Ingerisce veleno per topi. Tragedia dopo il litigio
Poggio, l’ultima scintilla con il marito per una stampante rotta durante le pulizie. Vana corsa contro il tempo per trovare l’antidoto: la donna è morta dopo 9 ore
di Daniela Marchi
POGGIO RUSCO. Aveva litigato col marito, per una stampante fatta cadere e rotta accidentalmente, durante le pulizie di casa. Una sciocchezza, niente di importante. Invece lei, ragazza indiana di 26 anni, moglie e madre di due bimbi di tre e quattro anni, è scesa in dispensa, ha preso una manciata di veleno per topi (un prodotto che arriva dall’India) e l’ha ingerito. Poi è tornata dal marito per comunicargli cosa aveva appena fatto.
Non sono bastate la rapidità con cui lui ha chiamato i soccorsi e la corsa dell’ambulanza fino a Pieve, non è bastata la solerzia di una staffetta dei carabinieri che in pochi minuti ha fatto arrivare l’antidoto dall’ospedale di Mantova. Per la ragazza - chiamiamola Mary - la vita dopo quell’impulsivo, disperato gesto, è durata nove ore.

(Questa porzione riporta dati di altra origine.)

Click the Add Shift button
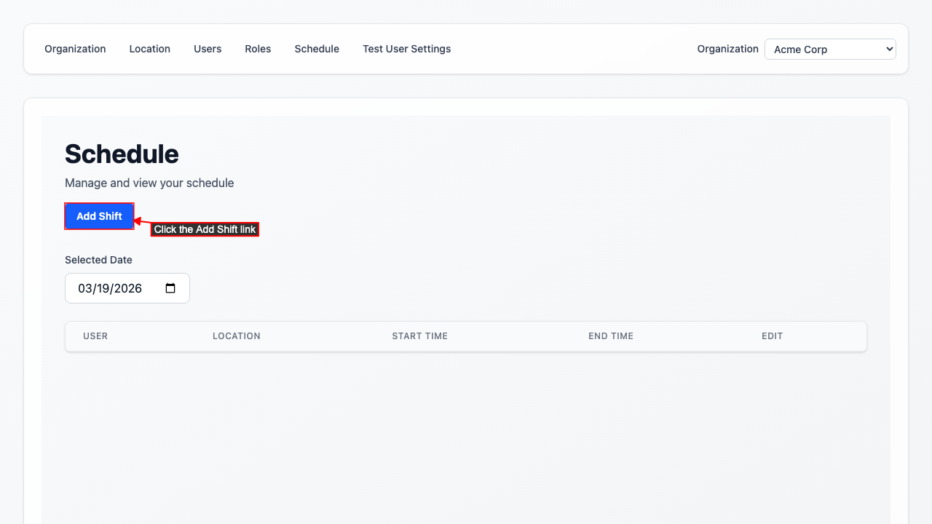The width and height of the screenshot is (932, 524). point(99,216)
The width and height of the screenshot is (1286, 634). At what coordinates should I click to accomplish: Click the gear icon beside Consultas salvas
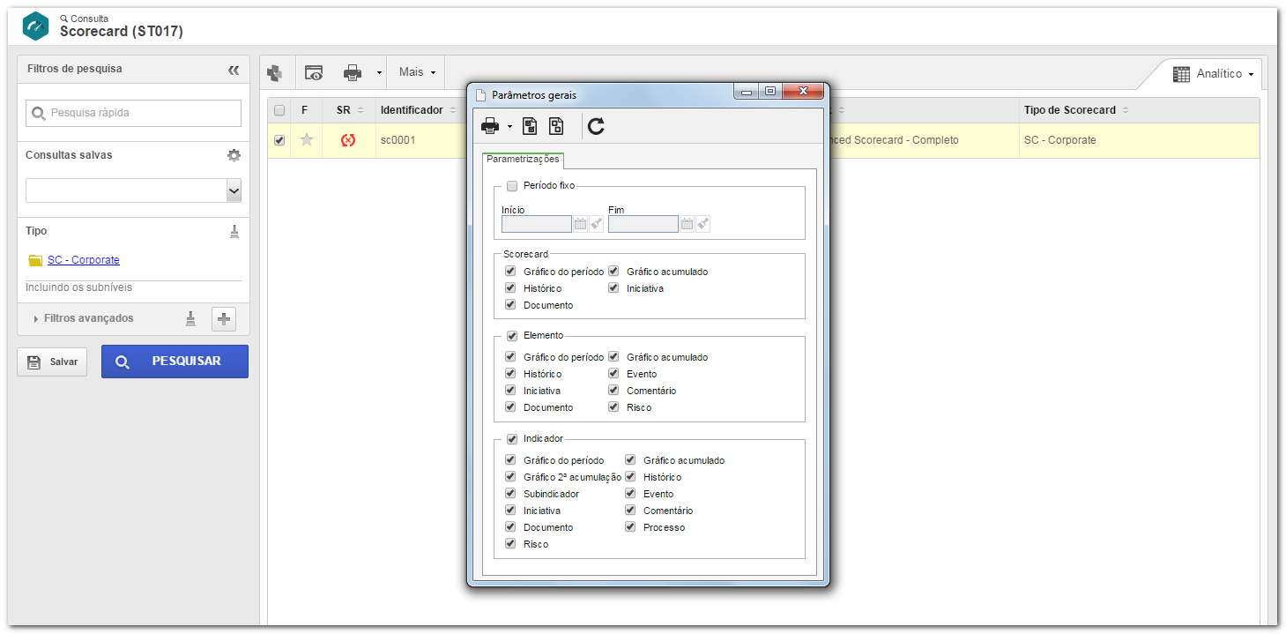pyautogui.click(x=234, y=155)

Il cianuro contenuto nel veleno, in brevissimo tempo ha agito sulle cellule, portando la donna alla morte. Non è servito nemmeno l’antidoto: la dose ingerita infatti era elevata e in pochi istanti è entrata in circolo. I cianuri, derivati dell’acido cianidrico, infatti, agiscono bloccando l’azione dell'emoglobina, la proteina che trasporta l’ossigeno nel sangue, ed hanno effetti molto rapidi: in dosi adeguate (ma ne bastano 2,6 milligrammi per litro di sangue) possono uccidere quasi all’istante.

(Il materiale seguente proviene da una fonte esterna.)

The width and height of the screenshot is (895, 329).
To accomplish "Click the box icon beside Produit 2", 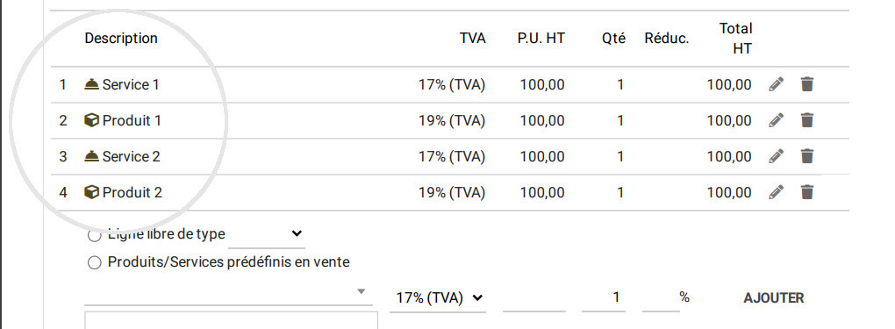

Mary si è spenta a mezzanotte nel reparto di Rianimazione dell’ospedale di Pieve.
Questo è quello che ci arriva, è quello che i carabinieri di Poggio Rusco, dove la donna viveva con marito, figli e suoceri, sono riusciti scrupolosamente a ricostruire. Nessuno saprà mai, però, dietro quel gesto, quali tormenti, frustrazioni, paure, potesse vivere una giovane donna, moglie e madre.
I carabinieri non hanno dubbi sul fatto che si sia trattato di un suicidio: a dare l’allarme è stato il marito, è già stata compiuta un’ispezione cadaverica, da cui non si rilevano segni di violenza o altro di sospetto. Però di come vivesse quella famiglia non si hanno notizie.
Abitano in centro, lui operaio, lei casalinga e madre, con loro pure i genitori di lui. Famiglia di immigrati, in Italia da anni, trasferiti qualche anno fa da Mirandola a Poggio; integrati ma fino a un certo punto. I militari della stazione locale non sono mai dovuti intervenire per richieste di aiuto o per raccogliere denunce.
Per ora, tutto si chiude con le pratiche che la burocrazia chiede: la scatola di veleno è stata posta sotto sequestro, così pure la cartella clinica della donna; si attende il nulla osta del magistrato per restituire la salma ai famigliari.